Absolute Friends

Absolute Friends

First edition
Author John le Carré
Country United Kingdom
Language English
Genre Spy novel
Publisher Hodder & Stoughton
Publication date
2003
Media type Print (Hardback & Paperback)
Pages 383 pp
ISBN 0-340-83287-8
OCLC 53124233
823/.914 22
LC Class PR6062.E33 A65 2004
Preceded by The Constant Gardener
Followed by The Mission Song

Absolute Friends is an espionage novel by John le Carré published in December 2003.

Plot summary

The book tells the story of Ted Mundy, the Pakistani-born son of a British army officer, who as a student becomes proficient in the German language. He joins a 1960s-era student protest group in West Berlin and becomes a lifelong friend of a West German student anarchist named Sasha. Having been brutally beaten by West Berlin police and ejected from Germany, Mundy fails at several careers; as a teacher at an English prep school, as a newspaper reporter, a radio interviewer and a novelist.

Eventually Mundy obtains a position with the British Council. Meanwhile, Sasha has defected to East Germany to become a member of the notorious Stasi secret police. On a trip to East Germany with a youth theatre group, Mundy and Sasha meet again. By this time Sasha has become totally disillusioned with the Communist Bloc and enlists the naïve Mundy to become a double agent. Sasha has access to state secrets and he recruits Mundy to help him smuggle them out of East Germany and deliver them to MI6, the British Secret Service. Their efforts contribute to the collapse of the GDR and eventual destruction of the Berlin Wall.

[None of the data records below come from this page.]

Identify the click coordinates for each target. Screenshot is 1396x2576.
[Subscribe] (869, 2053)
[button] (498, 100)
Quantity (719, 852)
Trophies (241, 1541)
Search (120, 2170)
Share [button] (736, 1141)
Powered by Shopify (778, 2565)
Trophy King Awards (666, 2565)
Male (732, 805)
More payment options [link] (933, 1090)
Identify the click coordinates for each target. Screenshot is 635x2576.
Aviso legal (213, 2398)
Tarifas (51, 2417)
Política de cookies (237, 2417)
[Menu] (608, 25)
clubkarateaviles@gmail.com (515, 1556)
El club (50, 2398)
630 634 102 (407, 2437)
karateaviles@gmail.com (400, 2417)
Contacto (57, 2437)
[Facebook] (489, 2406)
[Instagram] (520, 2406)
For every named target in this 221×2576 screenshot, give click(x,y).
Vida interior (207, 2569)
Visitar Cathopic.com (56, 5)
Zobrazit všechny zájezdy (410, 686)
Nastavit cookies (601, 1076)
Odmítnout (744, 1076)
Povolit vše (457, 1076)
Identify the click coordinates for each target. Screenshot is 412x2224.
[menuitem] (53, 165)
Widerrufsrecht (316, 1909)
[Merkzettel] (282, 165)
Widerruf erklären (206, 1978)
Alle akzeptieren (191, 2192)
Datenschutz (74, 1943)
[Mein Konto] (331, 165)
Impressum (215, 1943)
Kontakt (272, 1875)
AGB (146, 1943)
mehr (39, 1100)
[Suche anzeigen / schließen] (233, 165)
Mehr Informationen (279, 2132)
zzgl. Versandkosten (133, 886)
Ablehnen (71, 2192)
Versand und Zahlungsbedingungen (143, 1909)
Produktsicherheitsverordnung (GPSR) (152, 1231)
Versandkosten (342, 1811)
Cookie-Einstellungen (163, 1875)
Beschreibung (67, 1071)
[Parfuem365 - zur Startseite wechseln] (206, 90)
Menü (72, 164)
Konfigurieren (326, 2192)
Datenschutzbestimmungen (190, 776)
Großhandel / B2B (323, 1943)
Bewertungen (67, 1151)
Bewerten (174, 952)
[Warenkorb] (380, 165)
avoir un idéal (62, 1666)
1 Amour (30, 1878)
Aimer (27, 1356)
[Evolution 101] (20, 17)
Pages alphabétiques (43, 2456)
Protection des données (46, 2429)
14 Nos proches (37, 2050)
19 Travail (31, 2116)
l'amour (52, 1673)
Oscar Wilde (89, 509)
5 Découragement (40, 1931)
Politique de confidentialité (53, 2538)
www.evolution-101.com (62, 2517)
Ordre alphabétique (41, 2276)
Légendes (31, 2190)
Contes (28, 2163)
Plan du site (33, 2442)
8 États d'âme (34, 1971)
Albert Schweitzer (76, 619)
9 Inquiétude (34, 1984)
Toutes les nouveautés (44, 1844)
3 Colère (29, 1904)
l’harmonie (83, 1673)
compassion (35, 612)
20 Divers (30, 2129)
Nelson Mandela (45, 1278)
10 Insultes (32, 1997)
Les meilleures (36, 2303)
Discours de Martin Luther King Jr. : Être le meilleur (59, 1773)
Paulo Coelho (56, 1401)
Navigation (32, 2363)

Later, Sasha and Mundy once again conspire in grandiose schemes to combat American military and industrial globalization. The two ideologues become pawns of the group they thought they were combating. They are framed with planted explosives by American and German security services, who brutally shoot them during a staged raid. After they are killed, they are portrayed as terrorists "with connections to Al-Qaeda", in efforts to convince European governments to support the United States in its "war on terror". After Mundy's death, Amory, his controller from the British intelligence service during his espionage years, tries to publicize the truth, but slander by the British government results in his story being totally discredited.